The wheels of justice, or at least parliamentary scrutiny, are finally turning for Shell. The energy giant faces a full-blown select committee inquiry over its decades-long pollution scandal in the Niger Delta. This isn't just another greenwashing slap on the wrist. This is Westminster sharpening its knives.
Word from the Lobby is that the cross-party group of MPs pushing this have the numbers. The Foreign Affairs Committee is likely to take the lead. They want to know who knew what and when. Specifically, did Shell's London board sign off on the systemic flaring and spills that have devastated fishing grounds and farmlands? The evidence is damning. Leaked internal emails suggest the company was aware of the environmental carnage as early as the 1990s. They did nothing. Profits over people. Classic.

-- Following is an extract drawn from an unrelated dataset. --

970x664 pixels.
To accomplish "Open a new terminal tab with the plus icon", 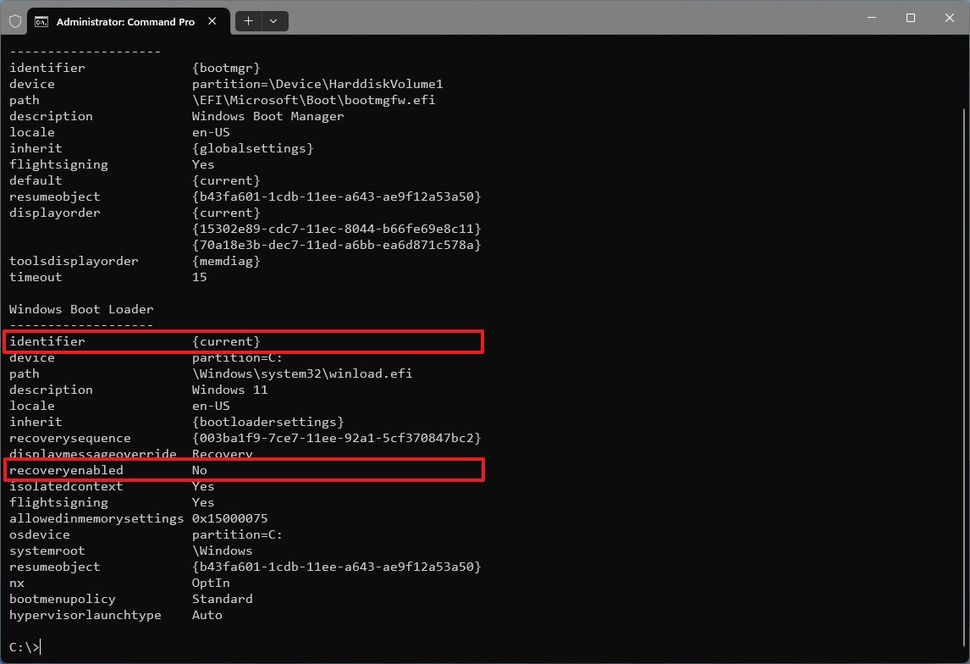I will point(246,20).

The timing is brutal for Shell. They are already fighting a rearguard action on windfall taxes and North Sea decommissioning costs. Now this. A parliamentary inquiry means public hearings, leaked documents, and angry constituents. MPs love that. It plays to the gallery.
But here's the inside baseball. The real target is not just Shell. It's the UK’s entire export credit system. UK Export Finance has backed billions of pounds in loans for Shell’s Nigerian operations. The inquiry will probe whether government money effectively subsidised environmental destruction. If true, expect a ripple effect. Other energy majors with emerging market exposure will be nervous.

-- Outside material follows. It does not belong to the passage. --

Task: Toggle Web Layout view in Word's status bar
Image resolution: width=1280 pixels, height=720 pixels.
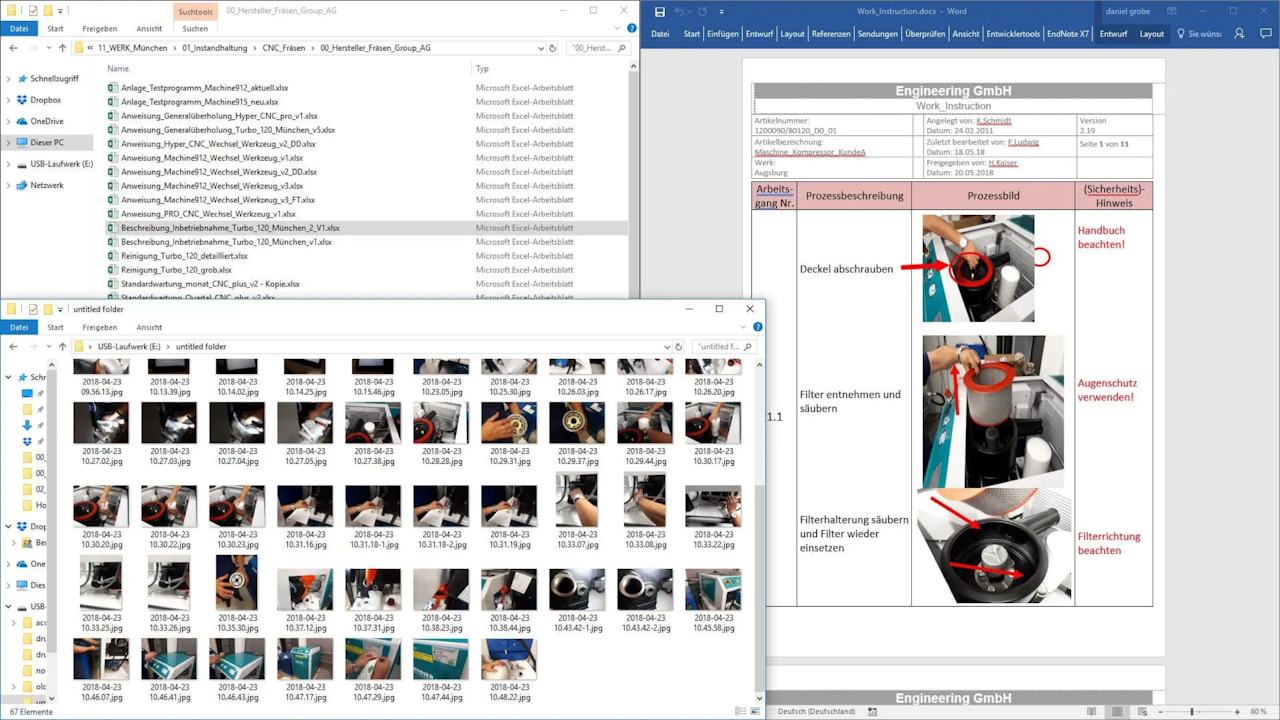Action: [x=1142, y=711]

The opposition benches are scenting blood. Labour’s shadow environment team are sharpening their questions. The Liberal Democrats are already tweeting. But the key is the Tory backbenchers. Several red-wall MPs are quietly signalling that they will support the inquiry. Their constituencies remember the damage of industrial closure. They see Nigeria as a mirror.
Shell’s defence will be legalistic. They will argue that Nigerian regulations allowed flaring. That they have cleaned up their act. That compensation payments have been made. But that misses the point. The inquiry is about accountability. It is about whether a British company can terraform a foreign country with impunity. The answer, increasingly, is no.
Where does this go? Expect a three-month inquiry. Hearings begin in April. Key witnesses: former Shell executives, Nigerian activists, and whistleblowers. The government will try to limit the damage. They will argue that UK companies must operate within host country laws. But the MPs leading this are seasoned. They won't let that stand.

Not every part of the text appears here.